When this estimate is incorrect, e.g. due to reasons discussed below, then the
implied detection threshold is wrong, too. For example, if the noise is underestimated
by only 10\%, the computed SNR will be too large by 10\%, and the adopted
threshold $\nu=5$ will actually correspond to $\nu=4.5$ -- and thus the
sample will include 9.7 times as many false detections due to background
fluctuations! Hence, the noise in difference images has to be estimated to
high accuracy.
\subsubsection{The Impact and Treatment of Correlated Noise}
When the LSST pipeline convolves the science image to match the PSF of the template
image, the per-pixel variance in the image is reduced, and at the same
time correlations between neighboring pixels are introduced. This violates the
assumption made by standard image processing algorithms that each pixel is an
independent draw from a Poisson distribution. The per-pixel noise reduction is
reflected in the variance plane that accompanies each exposure during
processing, but the covariance between pixels is not tracked.
The significance of detections and the uncertainties on source measurements is
then estimated based on this incomplete information provided by the variance
plane, leading to a biased detection threshold.
The magnitude of this effect can be large---using only the per-pixel variance
measurements can result in underestimating the true noise on PSF-size scales by
20\% or more. A detection threshold of $\nu=5$ thus actually corresponds to
$\nu=4$, and it is easy to see using eq.~\ref{eq-theory} that this error results
in an increase in the number of false detections by a factor of $\sim$70!
A histogram of the number of sources detected in difference images, as a function
of SNR computed using forced photometry measurements, is shown in the right panel
of Figure~\ref{fig:snr_comparison}. The blue line shows the expected counts given
by eq.~\ref{eq-theory}, in good agreement with data. When the SNR is estimated
incorrectly due to correlated noise (left panel), the distribution clearly ramps
up at a much higher SNR value and results in numerous false detections that are
mis-classified as $>5 \sigma$ detections.
Tracking the covariance caused by multiple convolutions is a planned feature for
the LSST software stack, but is not currently implemented. Previous surveys, such as
Pan-STARRS1, have used a small covariance ``pseudo-matrix'', which tracks the
covariance between a small region of neighboring pixels, and then assumed that
this relationship between pixels is constant across an image (Paul Price, priv. comm.).
This method avoids the creation of the full $N_{\rm pixels}$ by $N_{\rm pixels}$
covariance matrix, which is impractically large and mostly empty.

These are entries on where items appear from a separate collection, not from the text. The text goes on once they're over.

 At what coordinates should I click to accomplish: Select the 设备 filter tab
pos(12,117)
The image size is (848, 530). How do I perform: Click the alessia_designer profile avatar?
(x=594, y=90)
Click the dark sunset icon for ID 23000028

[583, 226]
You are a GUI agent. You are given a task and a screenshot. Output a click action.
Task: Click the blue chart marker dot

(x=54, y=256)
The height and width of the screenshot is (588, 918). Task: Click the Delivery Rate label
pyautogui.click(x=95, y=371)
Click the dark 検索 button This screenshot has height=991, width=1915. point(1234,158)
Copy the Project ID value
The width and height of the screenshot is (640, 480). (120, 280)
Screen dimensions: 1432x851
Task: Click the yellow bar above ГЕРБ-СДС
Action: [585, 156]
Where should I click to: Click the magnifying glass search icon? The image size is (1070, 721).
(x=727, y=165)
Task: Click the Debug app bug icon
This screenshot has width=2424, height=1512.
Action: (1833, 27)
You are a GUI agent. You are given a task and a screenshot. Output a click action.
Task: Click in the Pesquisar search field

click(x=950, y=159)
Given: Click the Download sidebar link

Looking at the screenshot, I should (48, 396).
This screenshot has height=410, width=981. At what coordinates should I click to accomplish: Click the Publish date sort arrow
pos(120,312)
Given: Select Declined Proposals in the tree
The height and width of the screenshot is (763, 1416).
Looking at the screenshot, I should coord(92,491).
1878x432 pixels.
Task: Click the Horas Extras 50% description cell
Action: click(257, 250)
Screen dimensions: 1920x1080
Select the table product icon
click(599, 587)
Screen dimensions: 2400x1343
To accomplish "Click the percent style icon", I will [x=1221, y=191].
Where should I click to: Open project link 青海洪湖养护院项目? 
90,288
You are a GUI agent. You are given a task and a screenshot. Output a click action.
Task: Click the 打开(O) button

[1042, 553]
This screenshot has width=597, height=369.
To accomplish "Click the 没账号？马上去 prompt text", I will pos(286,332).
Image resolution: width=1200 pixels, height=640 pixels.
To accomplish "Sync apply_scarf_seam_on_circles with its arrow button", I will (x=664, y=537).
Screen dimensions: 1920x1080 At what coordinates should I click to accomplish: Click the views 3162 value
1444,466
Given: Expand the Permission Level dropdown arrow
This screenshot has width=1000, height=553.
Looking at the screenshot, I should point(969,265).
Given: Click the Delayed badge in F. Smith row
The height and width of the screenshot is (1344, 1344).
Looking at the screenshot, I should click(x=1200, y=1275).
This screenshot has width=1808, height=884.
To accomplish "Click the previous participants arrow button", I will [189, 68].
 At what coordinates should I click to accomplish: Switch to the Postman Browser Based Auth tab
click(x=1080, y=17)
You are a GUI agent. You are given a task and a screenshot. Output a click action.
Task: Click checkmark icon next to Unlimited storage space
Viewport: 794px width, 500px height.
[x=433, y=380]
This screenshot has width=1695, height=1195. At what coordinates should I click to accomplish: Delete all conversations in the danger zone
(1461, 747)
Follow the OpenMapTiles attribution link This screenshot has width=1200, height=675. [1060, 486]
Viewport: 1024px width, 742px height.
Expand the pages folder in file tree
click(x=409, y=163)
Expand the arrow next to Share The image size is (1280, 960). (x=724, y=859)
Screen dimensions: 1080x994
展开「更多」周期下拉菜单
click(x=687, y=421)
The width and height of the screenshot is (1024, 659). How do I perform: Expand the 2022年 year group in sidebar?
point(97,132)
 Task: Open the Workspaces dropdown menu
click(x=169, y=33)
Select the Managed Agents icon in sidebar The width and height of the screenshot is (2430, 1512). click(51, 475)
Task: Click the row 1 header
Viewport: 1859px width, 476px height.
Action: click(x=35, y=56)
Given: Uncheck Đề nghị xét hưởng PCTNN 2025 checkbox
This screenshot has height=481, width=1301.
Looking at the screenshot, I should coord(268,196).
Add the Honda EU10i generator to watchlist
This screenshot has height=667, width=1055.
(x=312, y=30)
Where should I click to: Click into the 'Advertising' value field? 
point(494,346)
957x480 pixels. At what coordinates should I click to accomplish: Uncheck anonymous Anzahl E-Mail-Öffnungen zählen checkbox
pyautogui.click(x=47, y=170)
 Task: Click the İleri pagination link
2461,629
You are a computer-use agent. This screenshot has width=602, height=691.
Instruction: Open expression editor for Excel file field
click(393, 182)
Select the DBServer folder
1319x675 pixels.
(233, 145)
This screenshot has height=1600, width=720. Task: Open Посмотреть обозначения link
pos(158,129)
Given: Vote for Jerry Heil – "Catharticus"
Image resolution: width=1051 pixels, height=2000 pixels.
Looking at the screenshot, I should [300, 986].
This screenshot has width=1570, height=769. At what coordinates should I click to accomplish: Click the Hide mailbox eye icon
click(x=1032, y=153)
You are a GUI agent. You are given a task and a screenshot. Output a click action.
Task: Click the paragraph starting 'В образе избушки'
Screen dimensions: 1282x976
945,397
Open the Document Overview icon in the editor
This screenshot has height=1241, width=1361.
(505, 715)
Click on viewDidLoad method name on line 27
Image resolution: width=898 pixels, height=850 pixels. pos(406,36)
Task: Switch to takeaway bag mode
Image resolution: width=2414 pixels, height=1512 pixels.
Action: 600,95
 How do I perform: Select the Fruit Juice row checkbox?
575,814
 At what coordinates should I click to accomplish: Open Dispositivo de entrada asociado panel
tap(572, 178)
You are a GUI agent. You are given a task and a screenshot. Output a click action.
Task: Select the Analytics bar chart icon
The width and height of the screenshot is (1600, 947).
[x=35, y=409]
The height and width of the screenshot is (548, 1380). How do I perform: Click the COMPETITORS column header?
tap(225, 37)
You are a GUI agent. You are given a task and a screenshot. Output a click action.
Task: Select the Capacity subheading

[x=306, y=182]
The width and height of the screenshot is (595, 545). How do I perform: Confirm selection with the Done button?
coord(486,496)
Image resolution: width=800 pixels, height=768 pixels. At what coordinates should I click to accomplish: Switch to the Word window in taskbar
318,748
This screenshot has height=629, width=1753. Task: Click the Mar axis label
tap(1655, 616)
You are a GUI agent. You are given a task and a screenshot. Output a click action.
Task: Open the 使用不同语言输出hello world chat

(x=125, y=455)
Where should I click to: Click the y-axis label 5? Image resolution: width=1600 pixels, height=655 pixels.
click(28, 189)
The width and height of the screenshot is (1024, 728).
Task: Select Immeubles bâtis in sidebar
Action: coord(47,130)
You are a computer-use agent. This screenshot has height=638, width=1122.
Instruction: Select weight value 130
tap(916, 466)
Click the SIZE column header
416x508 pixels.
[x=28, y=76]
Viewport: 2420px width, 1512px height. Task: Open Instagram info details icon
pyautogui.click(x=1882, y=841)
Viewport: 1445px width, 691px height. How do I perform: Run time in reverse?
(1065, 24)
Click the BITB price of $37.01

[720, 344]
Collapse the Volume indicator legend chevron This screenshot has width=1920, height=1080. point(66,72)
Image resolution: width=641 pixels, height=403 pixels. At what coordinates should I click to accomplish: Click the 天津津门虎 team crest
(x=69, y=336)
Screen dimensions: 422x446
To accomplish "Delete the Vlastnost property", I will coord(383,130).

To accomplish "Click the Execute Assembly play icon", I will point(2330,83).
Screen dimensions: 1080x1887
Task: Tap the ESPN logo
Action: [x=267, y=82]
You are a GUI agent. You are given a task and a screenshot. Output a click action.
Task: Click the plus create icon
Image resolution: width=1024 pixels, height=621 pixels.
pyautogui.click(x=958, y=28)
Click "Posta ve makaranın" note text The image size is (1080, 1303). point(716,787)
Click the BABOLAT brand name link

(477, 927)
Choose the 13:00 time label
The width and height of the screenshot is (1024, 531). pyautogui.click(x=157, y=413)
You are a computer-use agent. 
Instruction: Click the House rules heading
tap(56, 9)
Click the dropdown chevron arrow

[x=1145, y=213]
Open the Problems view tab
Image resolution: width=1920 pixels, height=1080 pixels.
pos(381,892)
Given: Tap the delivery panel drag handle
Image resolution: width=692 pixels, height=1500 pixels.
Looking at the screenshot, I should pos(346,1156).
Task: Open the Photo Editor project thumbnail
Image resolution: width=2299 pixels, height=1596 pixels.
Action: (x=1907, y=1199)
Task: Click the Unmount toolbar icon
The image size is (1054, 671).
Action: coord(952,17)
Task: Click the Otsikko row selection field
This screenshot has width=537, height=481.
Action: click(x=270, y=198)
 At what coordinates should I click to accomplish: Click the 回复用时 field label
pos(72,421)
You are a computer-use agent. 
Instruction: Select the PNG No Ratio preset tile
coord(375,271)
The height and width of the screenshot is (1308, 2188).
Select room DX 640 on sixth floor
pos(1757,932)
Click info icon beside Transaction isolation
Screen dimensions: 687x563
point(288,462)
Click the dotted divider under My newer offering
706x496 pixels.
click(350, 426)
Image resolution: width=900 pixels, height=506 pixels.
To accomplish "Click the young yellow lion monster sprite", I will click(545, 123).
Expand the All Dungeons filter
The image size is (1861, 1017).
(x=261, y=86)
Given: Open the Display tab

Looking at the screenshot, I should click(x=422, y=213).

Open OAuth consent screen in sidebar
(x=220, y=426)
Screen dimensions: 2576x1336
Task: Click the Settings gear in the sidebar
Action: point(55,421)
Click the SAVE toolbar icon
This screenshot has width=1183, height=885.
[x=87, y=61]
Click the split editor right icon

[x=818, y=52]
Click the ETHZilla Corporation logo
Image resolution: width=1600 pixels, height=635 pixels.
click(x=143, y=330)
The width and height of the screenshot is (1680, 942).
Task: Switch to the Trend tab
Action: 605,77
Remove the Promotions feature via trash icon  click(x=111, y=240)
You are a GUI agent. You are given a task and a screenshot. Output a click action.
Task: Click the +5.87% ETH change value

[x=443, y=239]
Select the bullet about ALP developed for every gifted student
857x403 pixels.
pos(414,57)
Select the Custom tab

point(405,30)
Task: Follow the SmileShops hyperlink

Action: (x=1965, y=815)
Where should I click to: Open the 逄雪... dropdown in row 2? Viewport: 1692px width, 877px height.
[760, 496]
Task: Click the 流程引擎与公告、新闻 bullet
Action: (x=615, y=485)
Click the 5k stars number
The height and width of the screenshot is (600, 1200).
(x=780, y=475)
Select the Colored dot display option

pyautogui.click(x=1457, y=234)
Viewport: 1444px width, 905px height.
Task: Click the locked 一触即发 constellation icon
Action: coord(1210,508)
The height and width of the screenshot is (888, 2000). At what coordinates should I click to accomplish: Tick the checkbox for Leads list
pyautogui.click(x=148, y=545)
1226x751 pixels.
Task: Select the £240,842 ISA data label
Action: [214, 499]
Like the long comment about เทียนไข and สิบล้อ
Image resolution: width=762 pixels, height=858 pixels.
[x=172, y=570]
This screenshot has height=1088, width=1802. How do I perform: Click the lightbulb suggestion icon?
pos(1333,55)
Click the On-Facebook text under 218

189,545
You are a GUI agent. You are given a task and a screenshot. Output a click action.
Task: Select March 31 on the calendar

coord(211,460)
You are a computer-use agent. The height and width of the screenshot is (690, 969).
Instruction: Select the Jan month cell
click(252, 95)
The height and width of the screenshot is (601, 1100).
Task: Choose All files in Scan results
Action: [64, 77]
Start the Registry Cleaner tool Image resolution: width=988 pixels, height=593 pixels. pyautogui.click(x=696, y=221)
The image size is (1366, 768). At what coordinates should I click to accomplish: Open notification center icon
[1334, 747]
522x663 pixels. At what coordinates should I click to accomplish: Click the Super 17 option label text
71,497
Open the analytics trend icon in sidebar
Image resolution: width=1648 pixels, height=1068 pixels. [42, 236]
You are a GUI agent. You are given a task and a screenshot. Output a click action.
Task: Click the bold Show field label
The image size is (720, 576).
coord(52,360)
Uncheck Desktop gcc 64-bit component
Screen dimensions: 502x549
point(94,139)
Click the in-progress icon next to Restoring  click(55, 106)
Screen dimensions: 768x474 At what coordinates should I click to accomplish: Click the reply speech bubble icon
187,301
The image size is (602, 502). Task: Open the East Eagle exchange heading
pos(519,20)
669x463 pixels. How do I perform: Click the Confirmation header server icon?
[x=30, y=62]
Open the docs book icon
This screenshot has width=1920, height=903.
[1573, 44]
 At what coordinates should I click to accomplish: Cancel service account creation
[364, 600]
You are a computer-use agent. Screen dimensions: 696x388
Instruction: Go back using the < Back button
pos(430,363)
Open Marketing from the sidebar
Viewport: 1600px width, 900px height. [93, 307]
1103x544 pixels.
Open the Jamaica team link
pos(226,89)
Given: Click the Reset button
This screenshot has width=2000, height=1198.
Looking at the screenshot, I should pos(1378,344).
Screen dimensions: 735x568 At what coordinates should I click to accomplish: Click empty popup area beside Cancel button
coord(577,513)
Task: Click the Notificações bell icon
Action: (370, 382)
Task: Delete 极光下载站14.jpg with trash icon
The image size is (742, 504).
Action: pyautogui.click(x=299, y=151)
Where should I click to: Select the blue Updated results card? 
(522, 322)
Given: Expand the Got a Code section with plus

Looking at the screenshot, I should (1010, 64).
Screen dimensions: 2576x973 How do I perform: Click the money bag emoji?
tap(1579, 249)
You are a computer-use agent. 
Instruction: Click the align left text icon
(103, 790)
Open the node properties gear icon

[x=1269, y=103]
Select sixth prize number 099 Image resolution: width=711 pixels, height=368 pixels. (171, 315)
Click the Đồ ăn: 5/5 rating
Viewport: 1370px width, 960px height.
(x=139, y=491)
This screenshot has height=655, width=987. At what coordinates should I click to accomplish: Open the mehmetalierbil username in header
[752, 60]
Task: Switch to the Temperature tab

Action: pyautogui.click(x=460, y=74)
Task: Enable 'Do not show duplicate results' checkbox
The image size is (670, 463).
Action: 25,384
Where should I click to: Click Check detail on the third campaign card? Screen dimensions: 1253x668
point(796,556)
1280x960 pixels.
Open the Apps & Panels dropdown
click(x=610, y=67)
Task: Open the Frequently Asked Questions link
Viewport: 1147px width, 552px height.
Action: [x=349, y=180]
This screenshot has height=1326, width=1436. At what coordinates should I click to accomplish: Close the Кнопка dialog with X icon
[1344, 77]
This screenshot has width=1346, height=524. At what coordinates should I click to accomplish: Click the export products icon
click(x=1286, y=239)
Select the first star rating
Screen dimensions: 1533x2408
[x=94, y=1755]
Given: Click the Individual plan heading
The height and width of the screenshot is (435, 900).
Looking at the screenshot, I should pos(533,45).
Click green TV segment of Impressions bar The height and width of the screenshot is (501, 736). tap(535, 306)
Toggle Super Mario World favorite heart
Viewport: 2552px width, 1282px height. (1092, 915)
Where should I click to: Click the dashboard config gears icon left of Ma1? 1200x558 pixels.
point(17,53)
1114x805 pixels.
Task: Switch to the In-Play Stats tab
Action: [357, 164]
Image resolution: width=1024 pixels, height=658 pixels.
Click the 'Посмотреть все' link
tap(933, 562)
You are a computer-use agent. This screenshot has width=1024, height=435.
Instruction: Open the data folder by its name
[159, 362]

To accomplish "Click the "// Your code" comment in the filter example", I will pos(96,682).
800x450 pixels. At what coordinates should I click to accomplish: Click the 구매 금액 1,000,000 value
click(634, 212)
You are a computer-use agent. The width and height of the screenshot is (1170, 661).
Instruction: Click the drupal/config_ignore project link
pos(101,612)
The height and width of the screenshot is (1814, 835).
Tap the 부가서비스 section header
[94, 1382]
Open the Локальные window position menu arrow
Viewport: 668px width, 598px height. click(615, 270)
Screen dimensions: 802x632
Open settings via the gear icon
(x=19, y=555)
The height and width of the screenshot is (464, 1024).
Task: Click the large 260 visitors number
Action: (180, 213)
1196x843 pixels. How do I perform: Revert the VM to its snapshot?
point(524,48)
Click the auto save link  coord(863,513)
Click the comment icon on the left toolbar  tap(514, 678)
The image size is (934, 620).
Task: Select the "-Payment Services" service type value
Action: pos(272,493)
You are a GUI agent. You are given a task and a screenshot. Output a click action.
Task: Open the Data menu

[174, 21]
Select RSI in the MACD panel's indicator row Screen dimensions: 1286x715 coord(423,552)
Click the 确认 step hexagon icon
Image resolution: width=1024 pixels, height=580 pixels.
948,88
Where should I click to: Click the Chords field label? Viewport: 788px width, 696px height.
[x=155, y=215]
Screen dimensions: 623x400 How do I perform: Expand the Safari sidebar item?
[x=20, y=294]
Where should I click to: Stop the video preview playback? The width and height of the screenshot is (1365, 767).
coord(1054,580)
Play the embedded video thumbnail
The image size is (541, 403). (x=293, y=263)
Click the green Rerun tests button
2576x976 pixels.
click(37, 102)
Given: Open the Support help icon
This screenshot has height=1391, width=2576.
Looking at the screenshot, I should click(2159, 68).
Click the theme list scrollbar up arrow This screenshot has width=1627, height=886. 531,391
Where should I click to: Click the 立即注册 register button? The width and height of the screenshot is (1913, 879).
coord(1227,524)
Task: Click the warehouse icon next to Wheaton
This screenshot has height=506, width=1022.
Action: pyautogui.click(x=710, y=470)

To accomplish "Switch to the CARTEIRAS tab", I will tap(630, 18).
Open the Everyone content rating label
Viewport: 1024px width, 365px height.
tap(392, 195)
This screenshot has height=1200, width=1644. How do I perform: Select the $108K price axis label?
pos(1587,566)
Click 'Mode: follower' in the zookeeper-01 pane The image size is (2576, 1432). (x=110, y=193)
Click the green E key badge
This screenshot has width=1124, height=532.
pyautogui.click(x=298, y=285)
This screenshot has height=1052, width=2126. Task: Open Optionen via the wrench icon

In the interim, for this analysis we have mitigated the problem by utilizing forced photometry of \DIASources
on individual images (that is, before convolution to match their PSFs). This
produces both flux measurements and associated uncertainties which are not
affected by covariance, enabling us to accurately set a SNR threshold
that recognizes and rejects all \DIASources with $\nu < 5$. This mitigation step
will be unnecessary once the image covariance tracking is properly implemented
in the LSST stack. Alternative solutions such as image ``decorrelation''
\citep{DMTN-021}, or the \citet{zackay} image differencing algorithm, would also
alleviate the covariance problem. Tests of these methods in the LSST pipeline are ongoing.
\begin{figure}
\centering
\plotone{figures/snr_comparison.pdf}
\caption{
Histogram of the reported SNR of sources measured in the difference images,
using two different SNR estimates: SNR (incorrectly) estimated using the variance plane
of the difference images (left) and SNR (correctly) estimated from forced photometry on
the input images (right). The blue lines indicate the expected SNR distribution
based on Gaussian background noise. The difference between these two histograms
illustrates the strong impact of the SNR mis-estimation. Using the correct SNR values,
the vast majority of putative $>5 \sigma$ detections become $<5 \sigma$ detections
and can be disregarded.
}
\label{fig:snr_comparison}
\end{figure}
\subsection{Testing the LSST Pipeline with DECam}
The Dark Energy Survey (DES) is an optical/near-infrared survey that aims to probe the
dynamics of the expansion of the universe and the growth of large scale structure by
imaging 5,000 sq. deg. of the southern sky. DECam, the imaging camera developed for
DES, is sufficiently similar to LSST camera to enable an informative study of false detection
rates: DECam includes 62 mosaicked deep-depletion CCDs, with a total pixel count of
520 Mpix over its 3 deg$^2$ field of view, and has a similar filter complement as LSST \citep{DECam}.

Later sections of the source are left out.